From the forum thread below about Facebook training AI on Lemmy instances, reproduce word for word the stretch from "belated_frog_pants@beehaw.org · 15" through "some rooms please.".

**GIVEN PASSAGE:**
** START **

Leaked list shows Facebook training their AI on multiple Lemmy instances

geneva_convenience@lemmy.ml · edit-2 15 days ago

Leaked list shows Facebook training their AI on multiple Lemmy instances

Rimu@piefed.social · 15 days ago

Check out the robots.txt on any Lemmy instance…

usernamesAreTricky@lemmy.ml · 15 days ago

Linked article in the body suggests that likely wouldn’t have made a difference anyway

The scrapers ignored common web protocols that site owners use to block automated scraping, including “robots.txt” which is a text file placed on websites aimed at preventing the indexing of context

mesa@piefed.social · edit-2 15 days ago

Yeah ive seen the argument in blog posts that since they are not search engines they dont need to respect robots.txt. Its really stupid.

AmbitiousProcess (they/them)@piefed.social · 15 days ago

“No no guys you don’t understand, robots.txt actually means just search engines, it totally doesn’t imply all automated systems!!!”

belated_frog_pants@beehaw.org · 15 days ago

Scrapers ignore it

Rimu@piefed.social · 15 days ago

Thieves can smash a window to get into my house but I still lock my doors.

belated_frog_pants@beehaw.org · 14 days ago

This is more like being there when they come to steal and you ask them to ignore some rooms please.

Pamasich@kbin.earth · 15 days ago

If they have a brain, and they do have the experience from Threads, they don’t need to scrape Lemmy. They can just set up a shell instance, subscribe to Lemmy communities, and then use federation to get their data for free. That doesn’t use robots.txt at all regardless.

** END **

**PROVIDED MATERIAL:**
** START **

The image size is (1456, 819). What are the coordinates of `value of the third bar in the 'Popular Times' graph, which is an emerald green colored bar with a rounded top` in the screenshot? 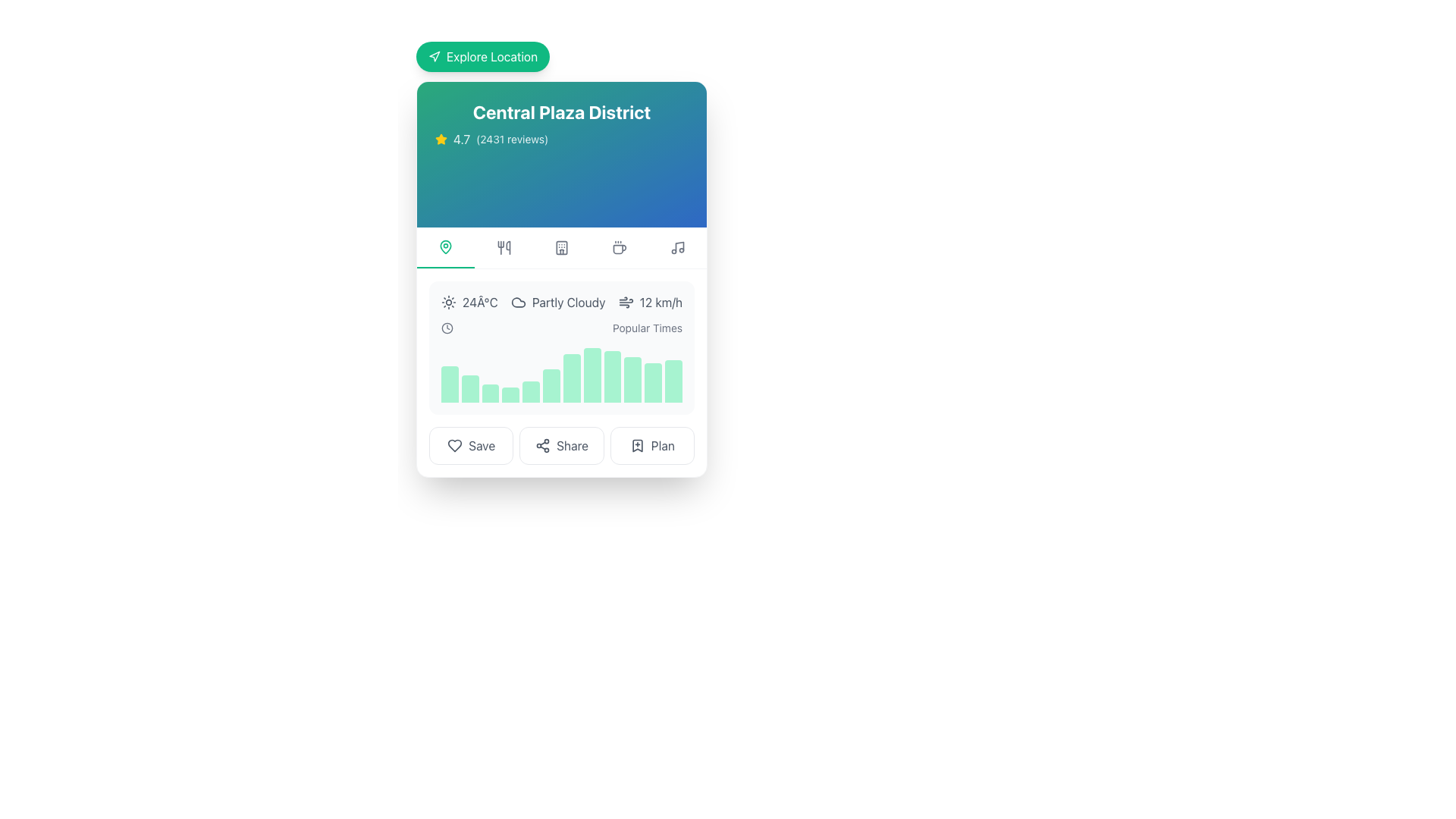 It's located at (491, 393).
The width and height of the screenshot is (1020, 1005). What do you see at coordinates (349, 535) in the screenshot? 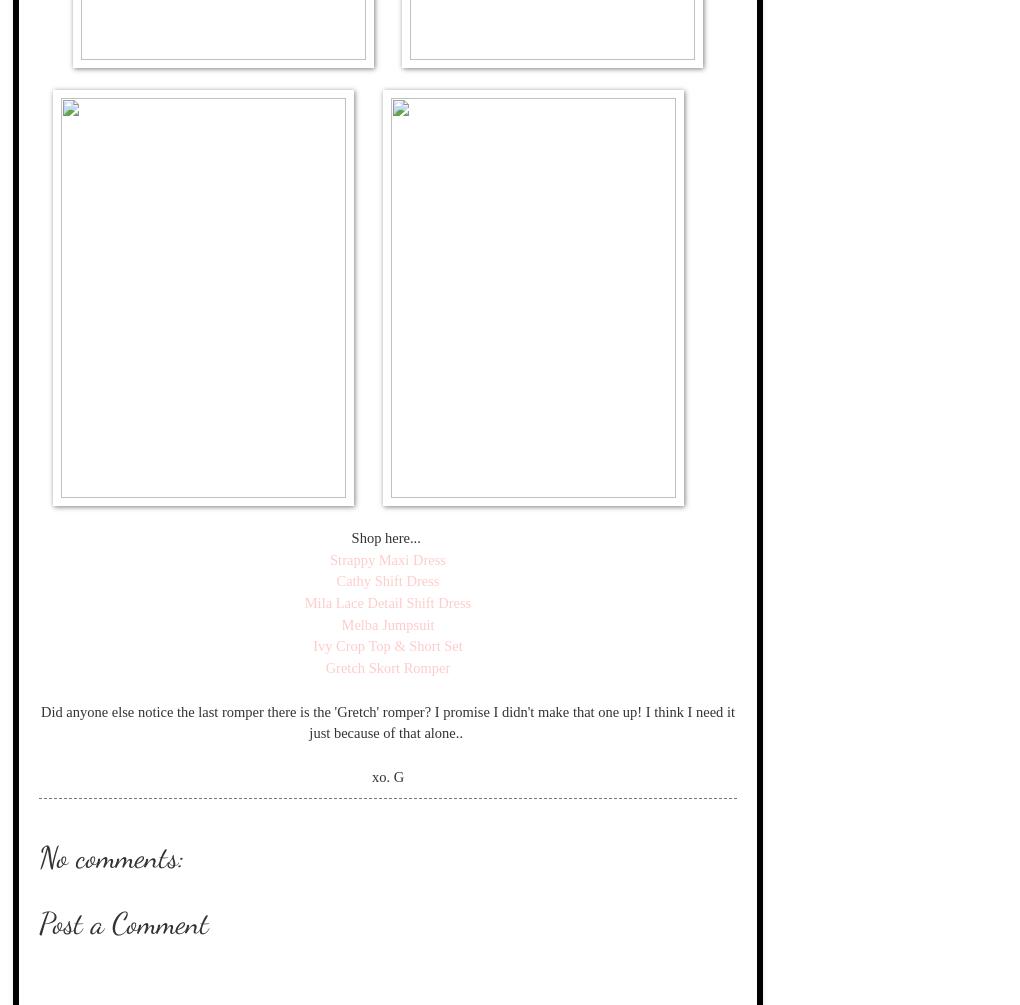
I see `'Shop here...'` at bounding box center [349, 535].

** END **

**SOLUTION TO THE PROBLEM:**
belated_frog_pants@beehaw.org · 15 days ago

Scrapers ignore it

Rimu@piefed.social · 15 days ago

Thieves can smash a window to get into my house but I still lock my doors.

belated_frog_pants@beehaw.org · 14 days ago

This is more like being there when they come to steal and you ask them to ignore some rooms please.